-------- DATASET CONTENT --------

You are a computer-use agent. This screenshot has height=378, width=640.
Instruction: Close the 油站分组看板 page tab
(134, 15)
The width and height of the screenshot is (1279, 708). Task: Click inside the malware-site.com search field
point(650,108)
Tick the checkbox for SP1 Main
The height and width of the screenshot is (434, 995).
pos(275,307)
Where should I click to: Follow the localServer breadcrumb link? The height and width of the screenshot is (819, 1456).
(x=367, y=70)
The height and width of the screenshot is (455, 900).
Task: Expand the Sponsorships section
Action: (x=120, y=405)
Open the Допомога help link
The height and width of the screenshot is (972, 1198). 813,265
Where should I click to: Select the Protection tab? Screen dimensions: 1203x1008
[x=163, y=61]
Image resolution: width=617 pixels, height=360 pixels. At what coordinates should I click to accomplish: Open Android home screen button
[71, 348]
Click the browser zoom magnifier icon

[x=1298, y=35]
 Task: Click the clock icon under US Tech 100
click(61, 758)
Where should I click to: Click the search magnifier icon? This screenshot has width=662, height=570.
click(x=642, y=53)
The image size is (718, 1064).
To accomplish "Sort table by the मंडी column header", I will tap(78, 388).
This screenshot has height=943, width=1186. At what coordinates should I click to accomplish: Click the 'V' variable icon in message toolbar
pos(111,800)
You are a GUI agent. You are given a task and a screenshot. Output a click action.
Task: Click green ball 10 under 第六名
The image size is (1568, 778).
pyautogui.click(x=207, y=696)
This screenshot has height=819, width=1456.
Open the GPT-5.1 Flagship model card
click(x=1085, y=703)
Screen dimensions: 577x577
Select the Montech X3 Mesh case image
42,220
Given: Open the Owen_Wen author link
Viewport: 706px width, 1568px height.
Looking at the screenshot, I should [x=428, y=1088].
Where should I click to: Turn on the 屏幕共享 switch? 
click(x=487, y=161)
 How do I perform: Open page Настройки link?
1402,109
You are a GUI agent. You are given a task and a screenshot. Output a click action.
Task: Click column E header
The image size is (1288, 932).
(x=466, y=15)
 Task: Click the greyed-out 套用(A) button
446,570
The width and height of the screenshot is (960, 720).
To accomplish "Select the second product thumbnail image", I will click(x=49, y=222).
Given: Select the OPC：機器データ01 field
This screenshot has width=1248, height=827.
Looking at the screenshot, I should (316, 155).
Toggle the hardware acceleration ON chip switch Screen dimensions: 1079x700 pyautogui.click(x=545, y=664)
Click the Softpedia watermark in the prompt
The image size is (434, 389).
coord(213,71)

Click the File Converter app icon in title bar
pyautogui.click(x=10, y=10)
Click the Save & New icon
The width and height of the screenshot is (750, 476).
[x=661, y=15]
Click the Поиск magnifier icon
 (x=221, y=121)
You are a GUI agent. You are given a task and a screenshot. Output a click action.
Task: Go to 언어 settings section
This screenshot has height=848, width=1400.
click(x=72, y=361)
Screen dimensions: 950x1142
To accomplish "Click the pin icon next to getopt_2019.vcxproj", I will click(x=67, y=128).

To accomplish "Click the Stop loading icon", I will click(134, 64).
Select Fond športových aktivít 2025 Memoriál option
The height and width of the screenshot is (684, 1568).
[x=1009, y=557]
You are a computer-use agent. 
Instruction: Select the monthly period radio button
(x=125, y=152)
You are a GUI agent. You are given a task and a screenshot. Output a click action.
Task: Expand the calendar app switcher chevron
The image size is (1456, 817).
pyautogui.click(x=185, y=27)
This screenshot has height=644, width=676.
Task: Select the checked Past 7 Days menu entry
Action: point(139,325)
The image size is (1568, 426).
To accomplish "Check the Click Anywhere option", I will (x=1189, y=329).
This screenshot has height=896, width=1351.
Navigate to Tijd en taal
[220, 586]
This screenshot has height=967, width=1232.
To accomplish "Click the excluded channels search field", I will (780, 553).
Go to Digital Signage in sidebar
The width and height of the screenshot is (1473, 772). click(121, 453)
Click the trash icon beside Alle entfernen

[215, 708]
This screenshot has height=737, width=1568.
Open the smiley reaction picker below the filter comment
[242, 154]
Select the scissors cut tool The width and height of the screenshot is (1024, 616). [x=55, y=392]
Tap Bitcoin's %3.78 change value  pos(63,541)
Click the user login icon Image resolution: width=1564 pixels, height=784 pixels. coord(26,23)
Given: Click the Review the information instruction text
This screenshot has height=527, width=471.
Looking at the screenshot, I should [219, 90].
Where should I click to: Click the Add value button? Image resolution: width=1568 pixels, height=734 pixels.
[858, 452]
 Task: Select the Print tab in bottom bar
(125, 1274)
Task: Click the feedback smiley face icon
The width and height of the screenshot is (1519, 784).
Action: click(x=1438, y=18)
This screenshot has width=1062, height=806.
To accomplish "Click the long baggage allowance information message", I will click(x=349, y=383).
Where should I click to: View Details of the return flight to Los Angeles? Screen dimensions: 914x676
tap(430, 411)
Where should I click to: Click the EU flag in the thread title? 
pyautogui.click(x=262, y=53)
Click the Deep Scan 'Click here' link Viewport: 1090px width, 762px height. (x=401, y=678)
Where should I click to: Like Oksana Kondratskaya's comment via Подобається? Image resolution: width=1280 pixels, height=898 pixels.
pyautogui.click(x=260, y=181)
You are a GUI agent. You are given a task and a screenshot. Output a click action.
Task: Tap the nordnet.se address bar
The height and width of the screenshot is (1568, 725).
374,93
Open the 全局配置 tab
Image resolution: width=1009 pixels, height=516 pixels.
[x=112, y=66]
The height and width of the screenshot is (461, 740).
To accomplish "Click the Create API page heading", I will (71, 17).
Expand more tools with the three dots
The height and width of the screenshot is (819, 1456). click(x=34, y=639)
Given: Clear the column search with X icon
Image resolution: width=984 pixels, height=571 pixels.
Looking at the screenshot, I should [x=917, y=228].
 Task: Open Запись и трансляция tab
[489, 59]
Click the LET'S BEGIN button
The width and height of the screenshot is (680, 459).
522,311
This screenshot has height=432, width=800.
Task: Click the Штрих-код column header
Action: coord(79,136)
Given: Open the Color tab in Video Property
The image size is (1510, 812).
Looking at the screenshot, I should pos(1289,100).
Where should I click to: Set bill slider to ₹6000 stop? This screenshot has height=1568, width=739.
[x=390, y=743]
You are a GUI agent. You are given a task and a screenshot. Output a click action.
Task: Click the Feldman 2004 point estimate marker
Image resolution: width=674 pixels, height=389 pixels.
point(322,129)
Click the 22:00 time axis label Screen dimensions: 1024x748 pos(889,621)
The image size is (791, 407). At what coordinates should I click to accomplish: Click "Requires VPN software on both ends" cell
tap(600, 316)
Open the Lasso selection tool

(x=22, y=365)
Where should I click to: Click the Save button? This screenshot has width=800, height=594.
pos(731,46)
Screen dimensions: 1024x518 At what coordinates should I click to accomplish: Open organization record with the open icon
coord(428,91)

--------

GOAL OF THE EXERCISE:
Which of the rows above contain the string "resolution"? Filter them out and copy each such line in full.

SOLUTION:
Image resolution: width=617 pixels, height=360 pixels. At what coordinates should I click to accomplish: Open Android home screen button
Click the user login icon Image resolution: width=1564 pixels, height=784 pixels. coord(26,23)
Where should I click to: Click the Add value button? Image resolution: width=1568 pixels, height=734 pixels.
Where should I click to: Like Oksana Kondratskaya's comment via Подобається? Image resolution: width=1280 pixels, height=898 pixels.
Image resolution: width=1009 pixels, height=516 pixels.
Image resolution: width=984 pixels, height=571 pixels.
Image resolution: width=674 pixels, height=389 pixels.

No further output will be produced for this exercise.